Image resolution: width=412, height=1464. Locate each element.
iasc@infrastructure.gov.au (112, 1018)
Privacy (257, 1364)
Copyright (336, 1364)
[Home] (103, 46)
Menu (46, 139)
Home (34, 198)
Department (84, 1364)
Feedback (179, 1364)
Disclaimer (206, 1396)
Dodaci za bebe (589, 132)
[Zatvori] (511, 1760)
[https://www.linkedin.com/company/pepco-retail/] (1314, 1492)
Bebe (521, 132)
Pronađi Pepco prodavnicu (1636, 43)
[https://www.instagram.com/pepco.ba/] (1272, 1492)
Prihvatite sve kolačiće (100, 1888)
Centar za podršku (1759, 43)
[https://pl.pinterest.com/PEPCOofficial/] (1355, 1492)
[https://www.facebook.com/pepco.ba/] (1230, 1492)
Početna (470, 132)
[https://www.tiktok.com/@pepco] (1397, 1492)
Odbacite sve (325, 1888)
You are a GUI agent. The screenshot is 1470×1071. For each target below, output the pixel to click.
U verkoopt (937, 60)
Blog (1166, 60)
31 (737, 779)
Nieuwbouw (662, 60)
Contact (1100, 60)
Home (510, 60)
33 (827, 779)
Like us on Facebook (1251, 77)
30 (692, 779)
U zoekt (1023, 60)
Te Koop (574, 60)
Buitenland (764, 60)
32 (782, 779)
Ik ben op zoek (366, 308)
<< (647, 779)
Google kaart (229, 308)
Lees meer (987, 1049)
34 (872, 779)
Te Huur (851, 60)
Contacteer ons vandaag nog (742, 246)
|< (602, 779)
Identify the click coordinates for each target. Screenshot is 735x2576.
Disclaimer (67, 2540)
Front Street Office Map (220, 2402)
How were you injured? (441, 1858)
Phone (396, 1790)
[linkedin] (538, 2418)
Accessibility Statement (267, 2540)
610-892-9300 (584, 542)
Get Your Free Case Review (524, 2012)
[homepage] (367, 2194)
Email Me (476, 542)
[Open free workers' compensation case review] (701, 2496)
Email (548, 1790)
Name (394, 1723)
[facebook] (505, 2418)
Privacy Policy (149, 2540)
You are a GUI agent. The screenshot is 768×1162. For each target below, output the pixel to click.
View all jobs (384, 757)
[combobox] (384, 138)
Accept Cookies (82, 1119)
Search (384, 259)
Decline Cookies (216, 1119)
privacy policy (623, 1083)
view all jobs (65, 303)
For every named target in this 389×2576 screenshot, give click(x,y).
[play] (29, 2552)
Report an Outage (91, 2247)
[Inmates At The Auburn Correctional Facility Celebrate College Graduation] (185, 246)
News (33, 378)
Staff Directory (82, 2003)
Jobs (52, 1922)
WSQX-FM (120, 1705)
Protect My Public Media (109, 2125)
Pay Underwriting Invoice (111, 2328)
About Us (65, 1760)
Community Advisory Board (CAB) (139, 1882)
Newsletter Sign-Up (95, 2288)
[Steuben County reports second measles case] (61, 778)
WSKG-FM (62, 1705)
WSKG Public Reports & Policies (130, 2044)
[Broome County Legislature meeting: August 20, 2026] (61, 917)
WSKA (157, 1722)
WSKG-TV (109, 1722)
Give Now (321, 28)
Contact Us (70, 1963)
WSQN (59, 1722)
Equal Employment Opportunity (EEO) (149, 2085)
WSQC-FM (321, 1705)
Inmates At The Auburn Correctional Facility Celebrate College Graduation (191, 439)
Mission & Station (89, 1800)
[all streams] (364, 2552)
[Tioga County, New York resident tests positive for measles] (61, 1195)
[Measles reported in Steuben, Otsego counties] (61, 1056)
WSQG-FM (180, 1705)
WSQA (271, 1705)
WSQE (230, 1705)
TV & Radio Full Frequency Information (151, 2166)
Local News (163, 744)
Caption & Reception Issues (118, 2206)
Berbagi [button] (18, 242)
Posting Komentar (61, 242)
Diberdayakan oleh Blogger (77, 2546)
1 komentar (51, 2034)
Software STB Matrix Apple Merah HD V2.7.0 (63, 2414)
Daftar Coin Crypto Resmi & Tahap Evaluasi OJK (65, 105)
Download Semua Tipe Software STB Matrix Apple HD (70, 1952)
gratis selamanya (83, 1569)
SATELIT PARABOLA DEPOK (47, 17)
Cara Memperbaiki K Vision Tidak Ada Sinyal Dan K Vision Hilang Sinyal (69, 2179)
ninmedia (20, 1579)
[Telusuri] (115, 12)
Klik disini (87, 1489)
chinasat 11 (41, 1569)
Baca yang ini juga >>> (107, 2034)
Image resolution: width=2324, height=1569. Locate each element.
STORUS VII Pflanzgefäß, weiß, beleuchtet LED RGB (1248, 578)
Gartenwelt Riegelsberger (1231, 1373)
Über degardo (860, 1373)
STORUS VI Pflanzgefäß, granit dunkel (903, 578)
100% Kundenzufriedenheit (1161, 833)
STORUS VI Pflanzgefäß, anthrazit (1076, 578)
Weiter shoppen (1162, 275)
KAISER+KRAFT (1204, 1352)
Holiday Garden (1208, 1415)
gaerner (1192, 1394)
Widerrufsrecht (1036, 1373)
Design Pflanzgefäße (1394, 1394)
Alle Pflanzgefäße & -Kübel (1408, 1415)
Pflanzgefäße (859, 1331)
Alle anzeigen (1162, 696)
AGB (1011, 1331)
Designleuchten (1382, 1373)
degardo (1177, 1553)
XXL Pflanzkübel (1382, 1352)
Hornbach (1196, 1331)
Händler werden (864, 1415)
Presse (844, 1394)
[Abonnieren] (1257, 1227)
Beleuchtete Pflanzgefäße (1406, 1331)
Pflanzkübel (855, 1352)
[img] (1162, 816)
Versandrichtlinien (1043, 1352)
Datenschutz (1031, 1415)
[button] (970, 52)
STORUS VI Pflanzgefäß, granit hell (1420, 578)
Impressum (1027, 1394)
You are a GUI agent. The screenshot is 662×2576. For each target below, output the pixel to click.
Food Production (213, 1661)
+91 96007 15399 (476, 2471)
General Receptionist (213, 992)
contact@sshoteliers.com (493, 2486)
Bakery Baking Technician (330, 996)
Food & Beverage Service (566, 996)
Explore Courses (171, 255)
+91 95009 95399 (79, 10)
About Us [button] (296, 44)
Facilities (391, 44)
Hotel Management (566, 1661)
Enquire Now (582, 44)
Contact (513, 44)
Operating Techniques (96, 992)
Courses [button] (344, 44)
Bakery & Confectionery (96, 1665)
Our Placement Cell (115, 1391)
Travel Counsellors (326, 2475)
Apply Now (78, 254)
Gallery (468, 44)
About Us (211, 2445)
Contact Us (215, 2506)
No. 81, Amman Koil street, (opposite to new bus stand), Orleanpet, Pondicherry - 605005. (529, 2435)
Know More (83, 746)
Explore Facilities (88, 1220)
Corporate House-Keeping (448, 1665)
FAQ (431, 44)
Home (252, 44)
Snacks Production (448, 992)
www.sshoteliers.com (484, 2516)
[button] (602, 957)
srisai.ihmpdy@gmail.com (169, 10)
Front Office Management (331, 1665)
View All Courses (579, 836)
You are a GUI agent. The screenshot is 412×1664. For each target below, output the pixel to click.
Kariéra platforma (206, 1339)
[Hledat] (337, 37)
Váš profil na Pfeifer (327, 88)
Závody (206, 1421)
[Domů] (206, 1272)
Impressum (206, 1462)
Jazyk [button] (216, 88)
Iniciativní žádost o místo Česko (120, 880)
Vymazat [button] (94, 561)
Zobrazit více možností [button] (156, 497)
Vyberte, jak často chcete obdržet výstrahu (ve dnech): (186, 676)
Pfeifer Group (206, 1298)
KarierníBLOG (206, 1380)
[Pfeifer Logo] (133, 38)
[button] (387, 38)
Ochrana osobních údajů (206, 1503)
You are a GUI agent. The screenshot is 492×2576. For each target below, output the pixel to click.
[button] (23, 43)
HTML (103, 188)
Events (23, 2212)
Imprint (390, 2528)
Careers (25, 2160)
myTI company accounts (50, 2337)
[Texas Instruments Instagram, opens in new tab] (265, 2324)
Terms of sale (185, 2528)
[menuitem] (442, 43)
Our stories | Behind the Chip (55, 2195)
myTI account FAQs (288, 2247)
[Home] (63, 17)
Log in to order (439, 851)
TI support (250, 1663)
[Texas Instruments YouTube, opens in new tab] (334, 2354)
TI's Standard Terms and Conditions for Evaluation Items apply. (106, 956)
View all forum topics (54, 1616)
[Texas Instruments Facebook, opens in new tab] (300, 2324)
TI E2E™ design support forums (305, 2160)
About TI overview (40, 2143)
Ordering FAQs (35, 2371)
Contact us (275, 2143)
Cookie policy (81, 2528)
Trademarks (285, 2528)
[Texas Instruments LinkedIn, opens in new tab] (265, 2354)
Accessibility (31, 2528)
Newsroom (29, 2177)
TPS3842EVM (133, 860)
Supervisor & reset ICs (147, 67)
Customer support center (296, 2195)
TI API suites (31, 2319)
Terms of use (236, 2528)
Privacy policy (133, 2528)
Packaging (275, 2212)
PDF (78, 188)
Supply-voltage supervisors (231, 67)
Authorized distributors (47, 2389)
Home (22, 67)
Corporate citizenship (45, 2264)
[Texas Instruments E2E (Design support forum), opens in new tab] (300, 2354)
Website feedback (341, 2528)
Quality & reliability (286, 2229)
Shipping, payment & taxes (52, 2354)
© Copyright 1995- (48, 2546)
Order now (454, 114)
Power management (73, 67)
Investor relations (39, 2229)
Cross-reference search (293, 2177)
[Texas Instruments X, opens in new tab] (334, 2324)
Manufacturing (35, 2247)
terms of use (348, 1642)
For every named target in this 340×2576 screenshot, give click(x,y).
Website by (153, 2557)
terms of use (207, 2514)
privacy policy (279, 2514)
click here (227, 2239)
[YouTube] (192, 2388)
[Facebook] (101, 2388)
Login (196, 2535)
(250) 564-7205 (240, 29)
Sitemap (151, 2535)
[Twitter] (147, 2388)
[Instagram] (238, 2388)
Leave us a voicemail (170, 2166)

========================================

▶ _Exercise requirements_
Please give back, exactly as it stands above, the stretch from the line with "WSQA (271, 1705)" through the line with "[img] (1162, 816)", and no line outside it.

▶ _Response to the task_
WSQA (271, 1705)
WSQE (230, 1705)
TV & Radio Full Frequency Information (151, 2166)
Local News (163, 744)
Caption & Reception Issues (118, 2206)
Berbagi [button] (18, 242)
Posting Komentar (61, 242)
Diberdayakan oleh Blogger (77, 2546)
1 komentar (51, 2034)
Software STB Matrix Apple Merah HD V2.7.0 (63, 2414)
Daftar Coin Crypto Resmi & Tahap Evaluasi OJK (65, 105)
Download Semua Tipe Software STB Matrix Apple HD (70, 1952)
gratis selamanya (83, 1569)
SATELIT PARABOLA DEPOK (47, 17)
Cara Memperbaiki K Vision Tidak Ada Sinyal Dan K Vision Hilang Sinyal (69, 2179)
ninmedia (20, 1579)
[Telusuri] (115, 12)
Klik disini (87, 1489)
chinasat 11 (41, 1569)
Baca yang ini juga >>> (107, 2034)
Image resolution: width=2324, height=1569. Locate each element.
STORUS VII Pflanzgefäß, weiß, beleuchtet LED RGB (1248, 578)
Gartenwelt Riegelsberger (1231, 1373)
Über degardo (860, 1373)
STORUS VI Pflanzgefäß, granit dunkel (903, 578)
100% Kundenzufriedenheit (1161, 833)
STORUS VI Pflanzgefäß, anthrazit (1076, 578)
Weiter shoppen (1162, 275)
KAISER+KRAFT (1204, 1352)
Holiday Garden (1208, 1415)
gaerner (1192, 1394)
Widerrufsrecht (1036, 1373)
Design Pflanzgefäße (1394, 1394)
Alle Pflanzgefäße & -Kübel (1408, 1415)
Pflanzgefäße (859, 1331)
Alle anzeigen (1162, 696)
AGB (1011, 1331)
Designleuchten (1382, 1373)
degardo (1177, 1553)
XXL Pflanzkübel (1382, 1352)
Hornbach (1196, 1331)
Händler werden (864, 1415)
Presse (844, 1394)
[Abonnieren] (1257, 1227)
Beleuchtete Pflanzgefäße (1406, 1331)
Pflanzkübel (855, 1352)
[img] (1162, 816)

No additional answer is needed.